You can download OCELOT jupyter tutorials (release v18.02) using GitHub link zip file.

• Preliminaries: Setup & introduction

• Introduction. Tutorial N1. Linear optics
  • Linear optics. Double Bend Achromat (DBA). Simple example of usage OCELOT functions to get periodic solution for a storage ring cell.
• Tutorial N2. Tracking
  • Linear optics of the European XFEL Injector.
  • Tracking. First and second order.
  • Artificial beam matching - BeamTransform
• Tutorial N3. Space Charge
  • Tracking through RF cavities with SC effects and RF focusing.
• Tutorial N4. Wakefields
  • Tracking through corrugated structure (energy chirper) with Wakefields
• Tutorial N5. CSR
  • Tracking trough bunch compressor with CSR effect.
• Tutorial N6. RF Coupler Kick
  • Coupler Kick. Example of RF coupler kick influence on trajjectory and optics.
• Tutorial N7. Lattice design
  • Lattice design, twiss matching, twiss backtracking
• Tutorial N8. Physics process addition. Laser heater
  • Theory of Laser Heater, implementation of new Physics Process, track particles w/o laser heater effect.
• Tutorial N9. Simple accelerator based THz source
  • A simple accelerator with the electron beam formation system and an undulator to generate THz radiation.

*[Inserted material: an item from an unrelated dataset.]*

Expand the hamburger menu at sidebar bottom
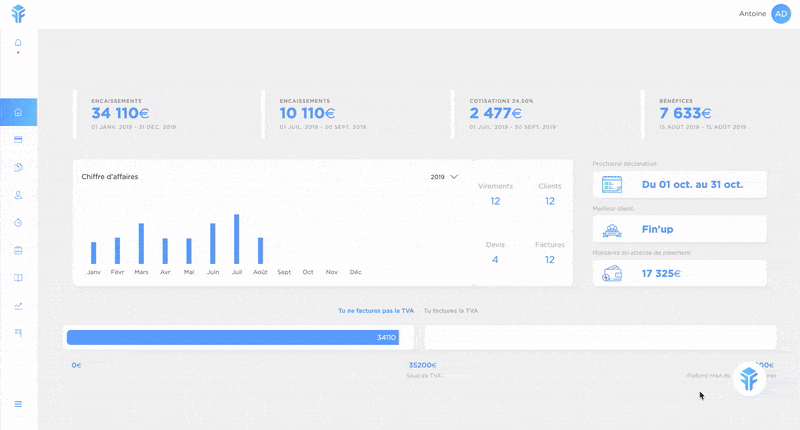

• PFS tutorial N1. Synchrotron radiation module.
  • Simple examples how to calculate synchrotron radiation with OCELOT Synchrotron Radiation Module.
• PFS tutorial N2. Coherent radiation module and RadiationField object.
• PFS tutorial N3. Reflection from imperfect highly polished mirror.
• PFS tutorial N4. Converting synchrotron radiation Screen object to RadiationField object for viewing and propagation.
• PFS tutorial N5: SASE estimation and imitation.

• Undulator matching.
  • brief theory and example in OCELOT
• Some useful OCELOT functions
  • Aperture, RK tracking
• Example of an accelerator section optimization
  • A simple demo of accelerator section optimization with a standard scipy numerical optimization method.

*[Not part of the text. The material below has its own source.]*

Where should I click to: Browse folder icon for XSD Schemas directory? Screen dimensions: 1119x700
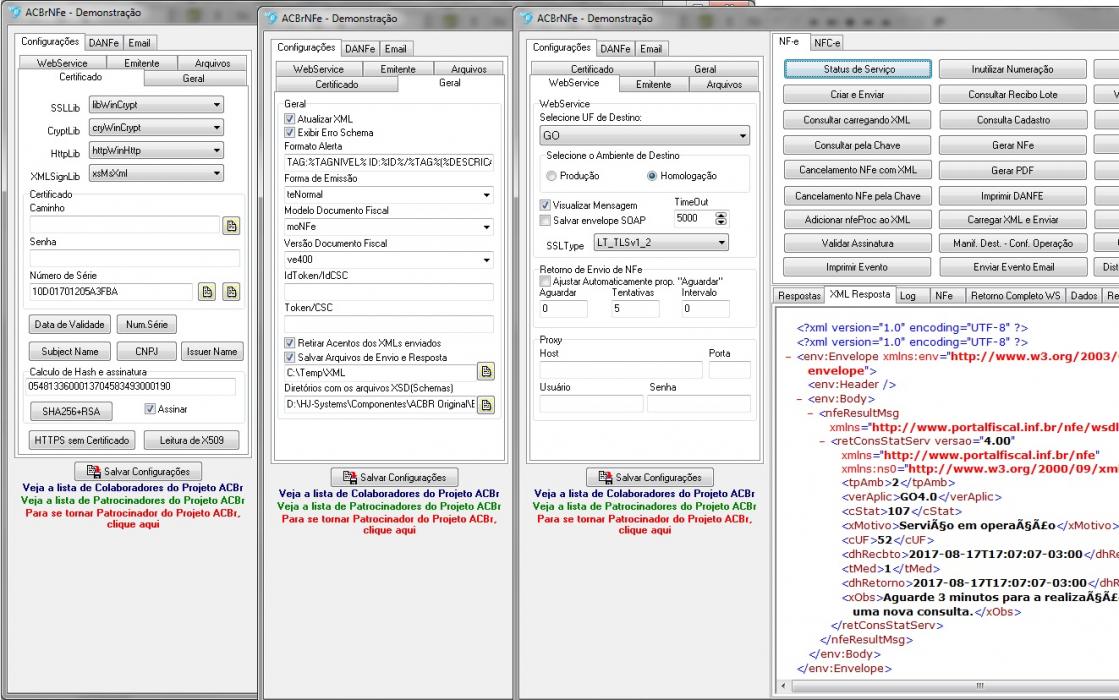click(486, 405)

The API documentation can be build using sphinx. To do so, you have to clone the repository or download the zip file, as explained in the ocelot installation section. Then you can install all dependencies by running

python -m pip install -r docs/requirements.txt
python setup.py install

Now you can build the documentation by running

python setup.py build_sphinx

If these steps succeeded (yes, there are still very many errors and warnings during building the documentation), you can browse the HTML documentation by opening build/sphinx/html/index.html in your browser.

Disclaimer: The OCELOT code comes with absolutely NO warranty. The authors of the OCELOT do not take any responsibility for any damage to equipments or personnel injury that may result from the use of the code.